James followed the case for the following months as it was clear that we had to shut the company down and I was busy trying to make sure that other companies in our stable did not suffer similar fates. James worked the books like the beast he was. He gathered every penny the company was owed, he pushed off and ducked every penny the company owed others, and he attended every minute of the trial. He literally put the company into a cardboard box and idled its state registration. He was even there when the CEO’s mother came in with a $9,700 check from her cashed-out insurance policy and gave it to James in hopes that it might help her son avoid prison. Nothing stops the wheels of the law once they begin. The CEO went to jail for a three-year sentence (one year served and pardoned for good behavior) and was hauled out of the courtroom by the bailiffs despite his weeping mother. James witnessed the entire drama and dispassionately reported back to us.
Years later, long after the young CEO had been released, I got a call from the Manhattan DA office. Some new rookie Assistant DA was trying another case of fraud against the same CEO. He had not learned from his prior incarceration and was off doing it all over again. I was asked to testify that our old company was long since dead and that his comments to the new victims that he had sold his stake in our company for a fortune were pure fabrication. I told them about James’ cardboard box.

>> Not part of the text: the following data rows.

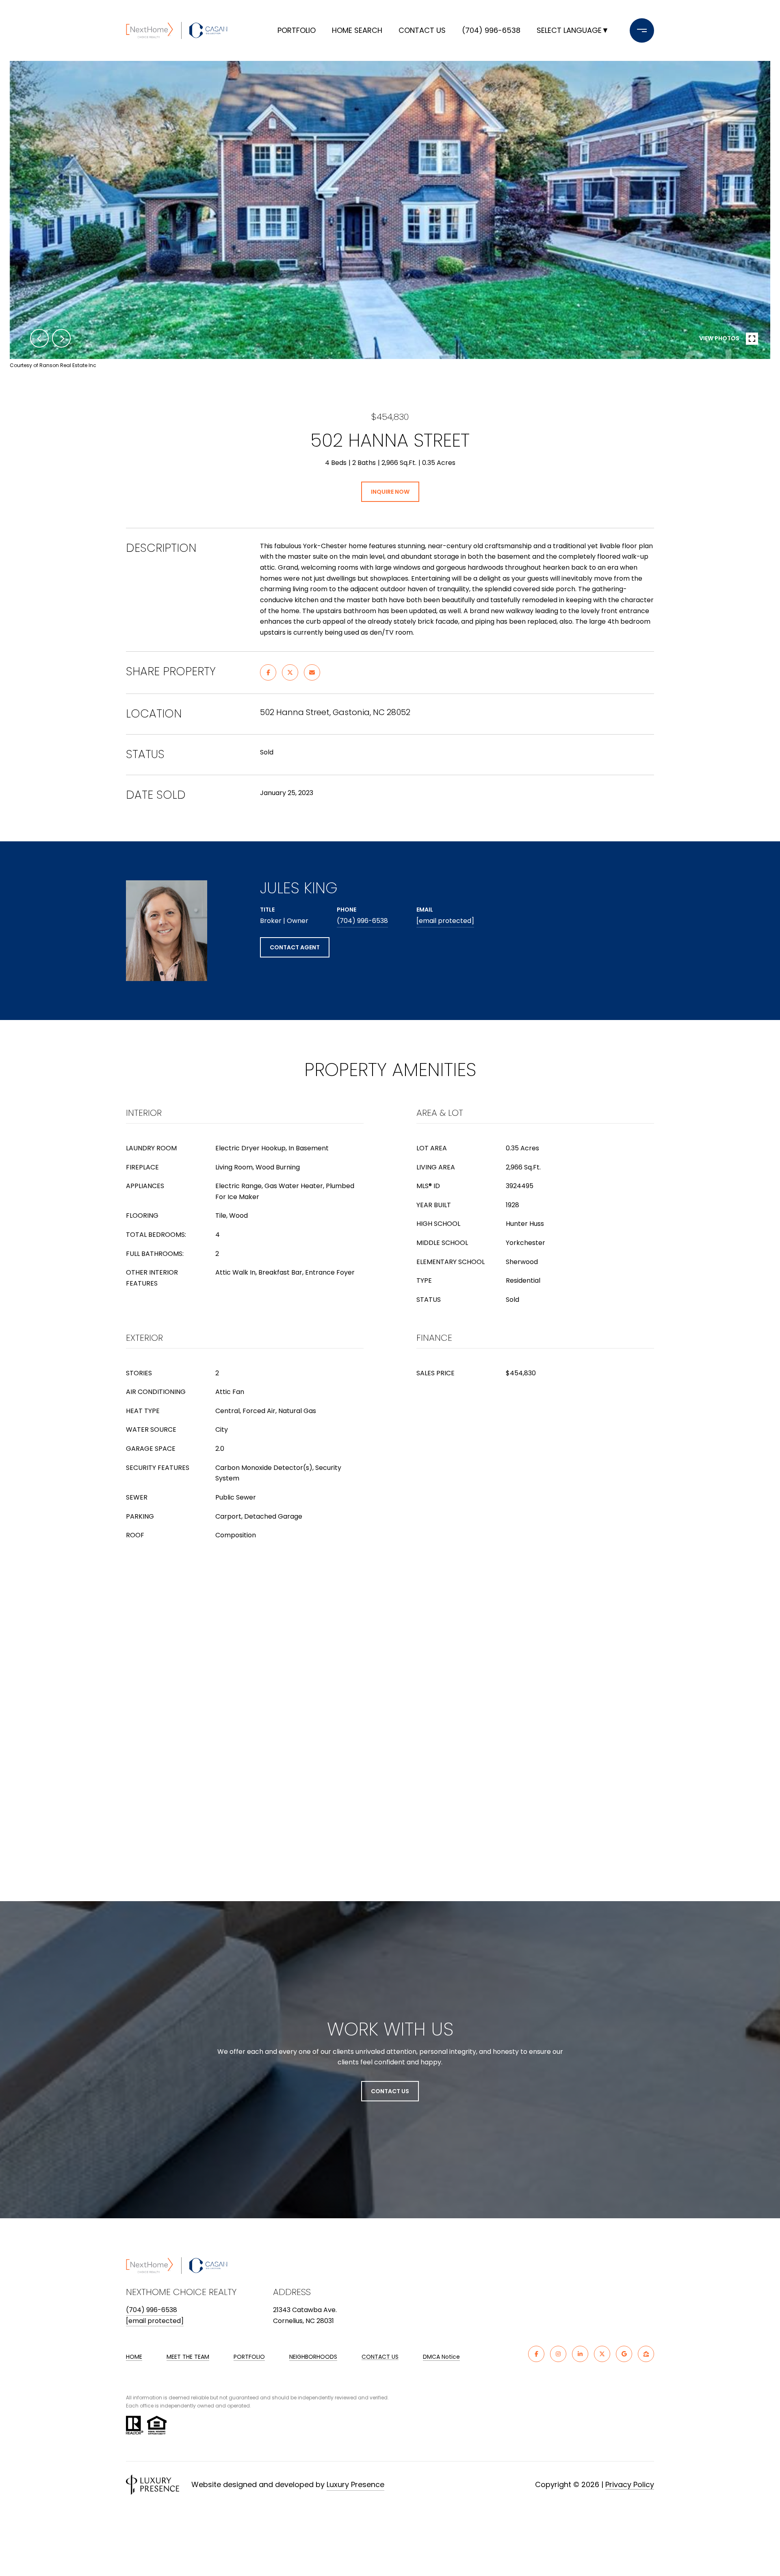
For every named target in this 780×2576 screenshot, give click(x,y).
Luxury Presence (355, 2484)
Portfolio (296, 30)
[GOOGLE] (624, 2354)
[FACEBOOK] (536, 2354)
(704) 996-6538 (491, 30)
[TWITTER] (602, 2354)
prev (39, 338)
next (61, 338)
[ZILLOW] (646, 2354)
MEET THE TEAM (188, 2357)
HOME (134, 2357)
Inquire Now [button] (390, 492)
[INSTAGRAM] (558, 2354)
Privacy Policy (629, 2484)
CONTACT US (380, 2356)
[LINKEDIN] (580, 2354)
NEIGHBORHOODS (313, 2357)
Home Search (357, 30)
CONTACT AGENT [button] (295, 947)
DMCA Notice (441, 2357)
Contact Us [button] (390, 2091)
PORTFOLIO (249, 2357)
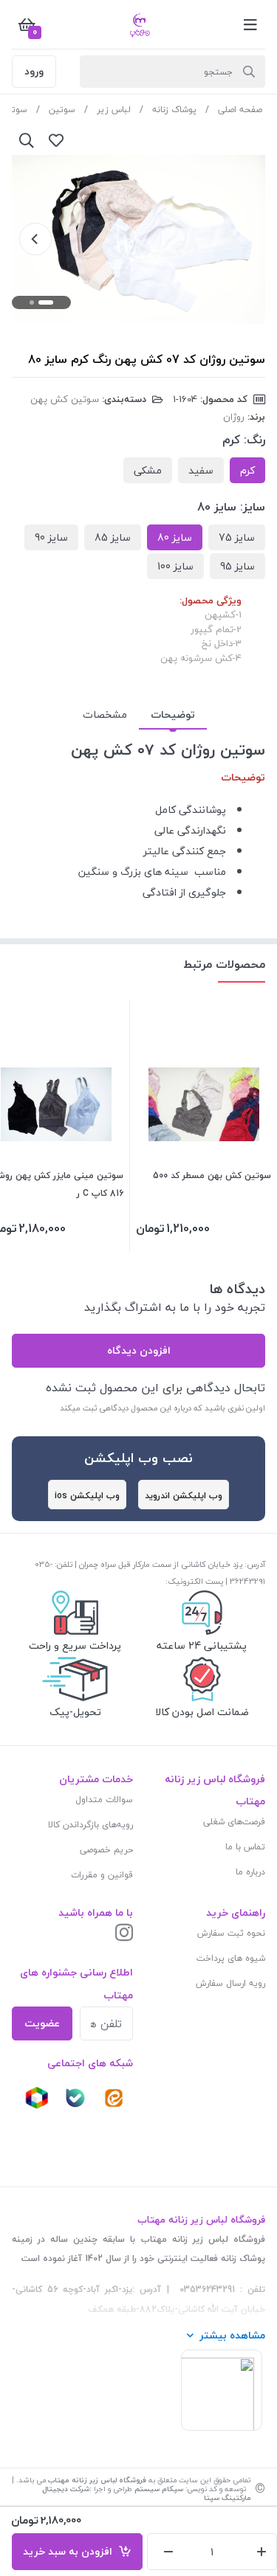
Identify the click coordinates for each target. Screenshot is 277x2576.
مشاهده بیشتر (232, 2335)
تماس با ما (245, 1847)
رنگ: (254, 440)
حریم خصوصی (106, 1849)
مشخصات (105, 714)
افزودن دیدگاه (139, 1350)
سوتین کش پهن (64, 399)
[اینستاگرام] (124, 1934)
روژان (233, 417)
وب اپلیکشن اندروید (183, 1495)
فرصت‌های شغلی (234, 1821)
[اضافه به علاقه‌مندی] (56, 140)
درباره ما (250, 1872)
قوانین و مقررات (102, 1875)
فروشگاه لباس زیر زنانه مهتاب (97, 2479)
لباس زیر (114, 109)
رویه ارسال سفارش (230, 1983)
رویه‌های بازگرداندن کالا (90, 1824)
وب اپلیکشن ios (87, 1495)
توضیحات (173, 714)
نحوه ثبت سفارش (231, 1933)
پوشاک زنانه (174, 109)
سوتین (62, 109)
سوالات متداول (104, 1799)
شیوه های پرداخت (230, 1958)
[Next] (35, 239)
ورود (34, 71)
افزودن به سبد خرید (70, 2551)
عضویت (42, 2023)
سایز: (252, 507)
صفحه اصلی (240, 109)
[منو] (250, 24)
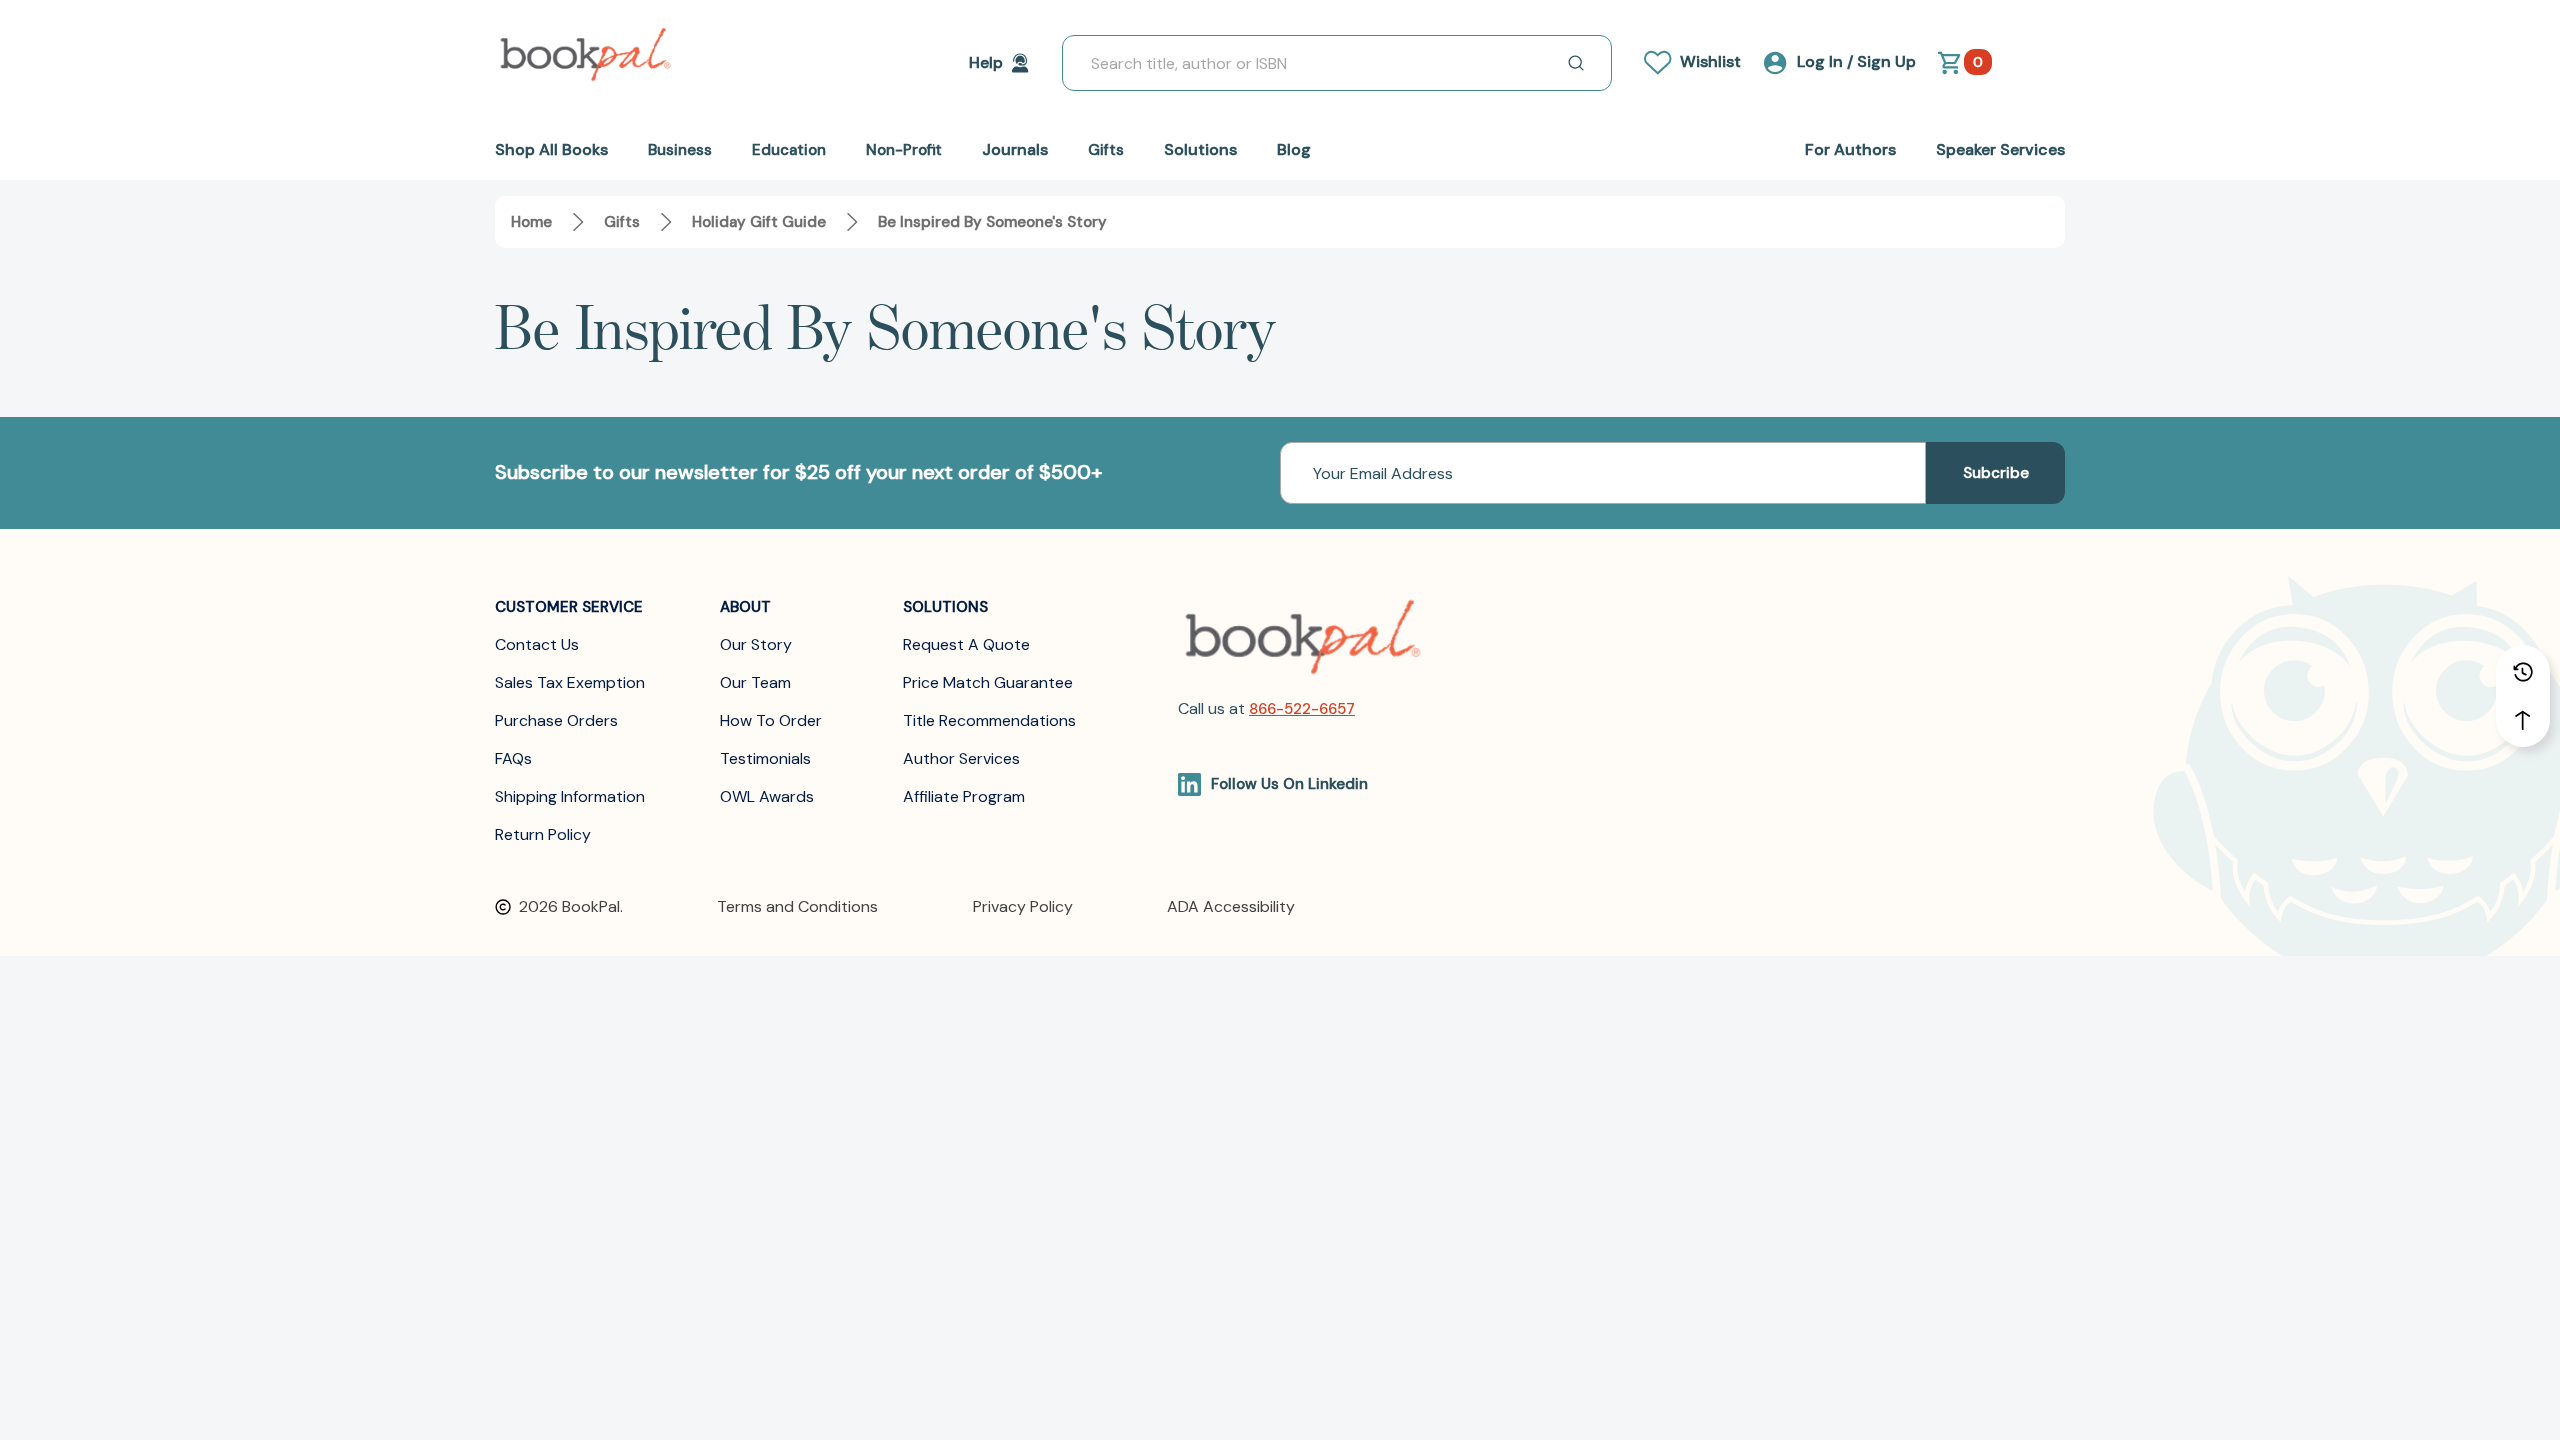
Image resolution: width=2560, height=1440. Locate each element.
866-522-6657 (1302, 709)
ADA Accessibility (1231, 906)
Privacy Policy (1023, 906)
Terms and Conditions (797, 906)
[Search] (1576, 63)
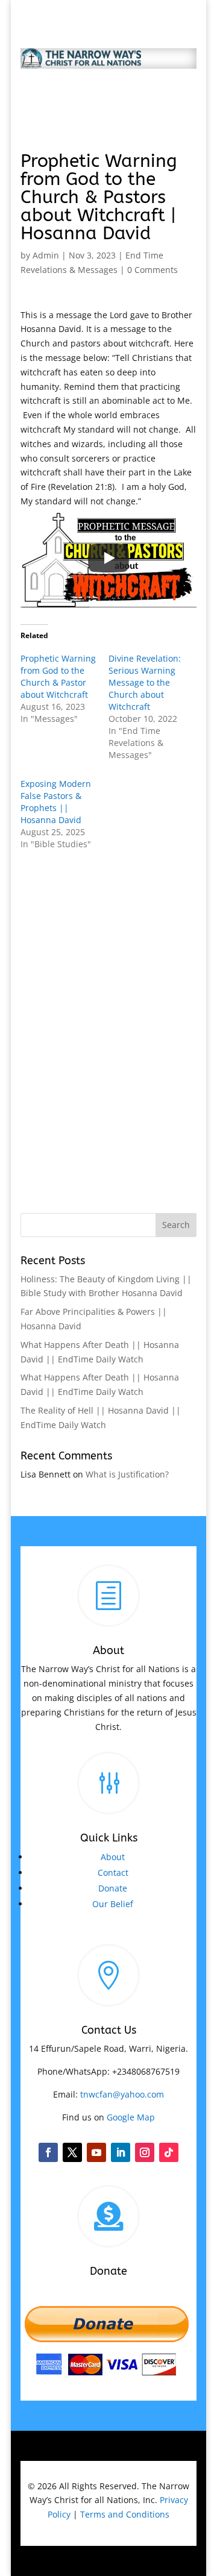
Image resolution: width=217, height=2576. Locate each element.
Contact (113, 1872)
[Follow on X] (72, 2152)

I shared all of this with James and he was not surprised. His life is spent in the trenches, where fame and glory rarely are in evidence. He lives in the real world of bills due and bills paid or unpaid. He knew that lines that couldn’t be crossed and had little sympathy for those who crossed them. No matter how many people think I am a warrior because of my years on Wall Street, I know that the real warrior, the real beast, lives within James.